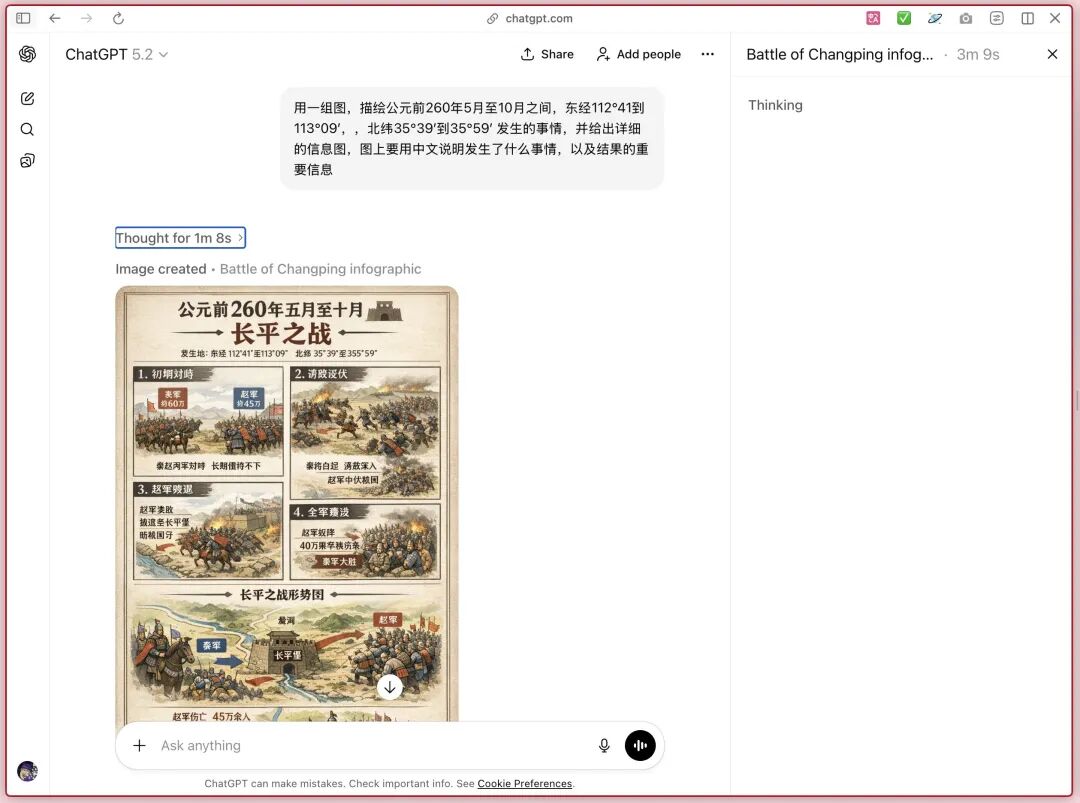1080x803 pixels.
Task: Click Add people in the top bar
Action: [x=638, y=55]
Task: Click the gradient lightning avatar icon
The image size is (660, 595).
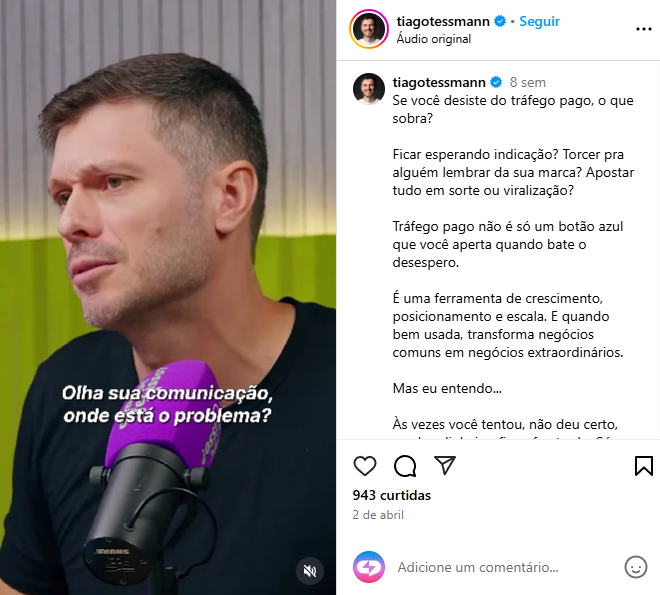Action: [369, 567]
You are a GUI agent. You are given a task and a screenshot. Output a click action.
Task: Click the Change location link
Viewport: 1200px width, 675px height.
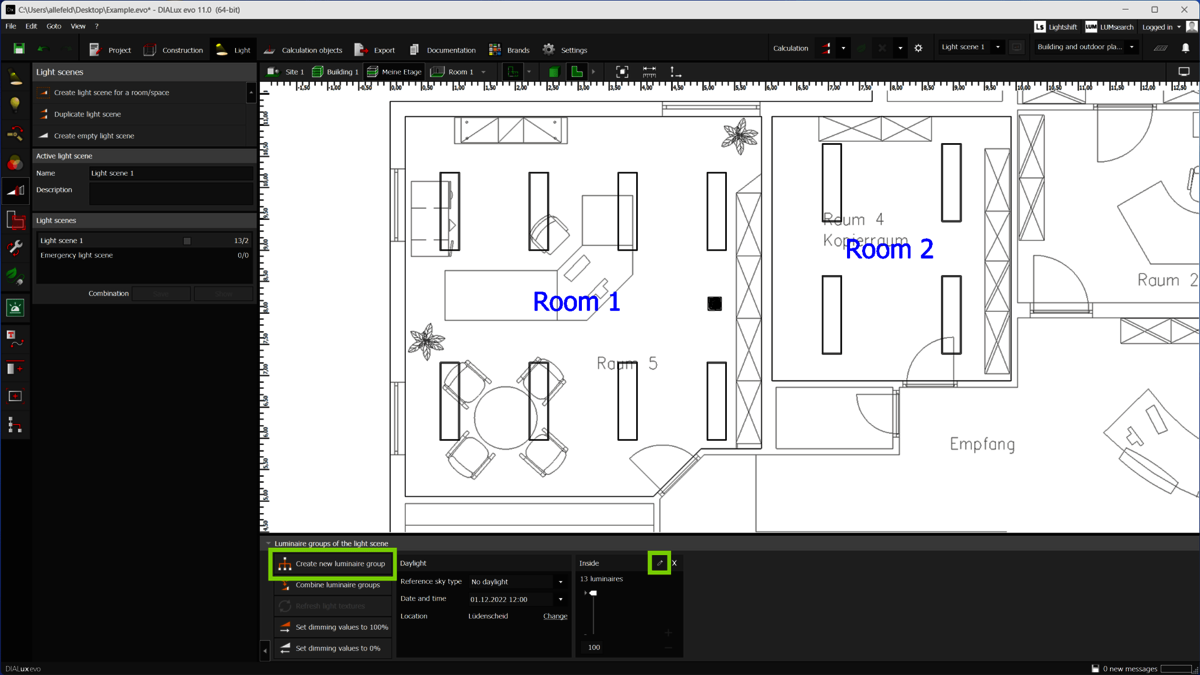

========================================

From the line containing "You are a GUI" through the end of the entries, quote each line exactly and nothing else, excluding all pictures.

You are a GUI agent. You are given a task and a screenshot. Output a click action.
Task: Click the Change location link
Viewport: 1200px width, 675px height.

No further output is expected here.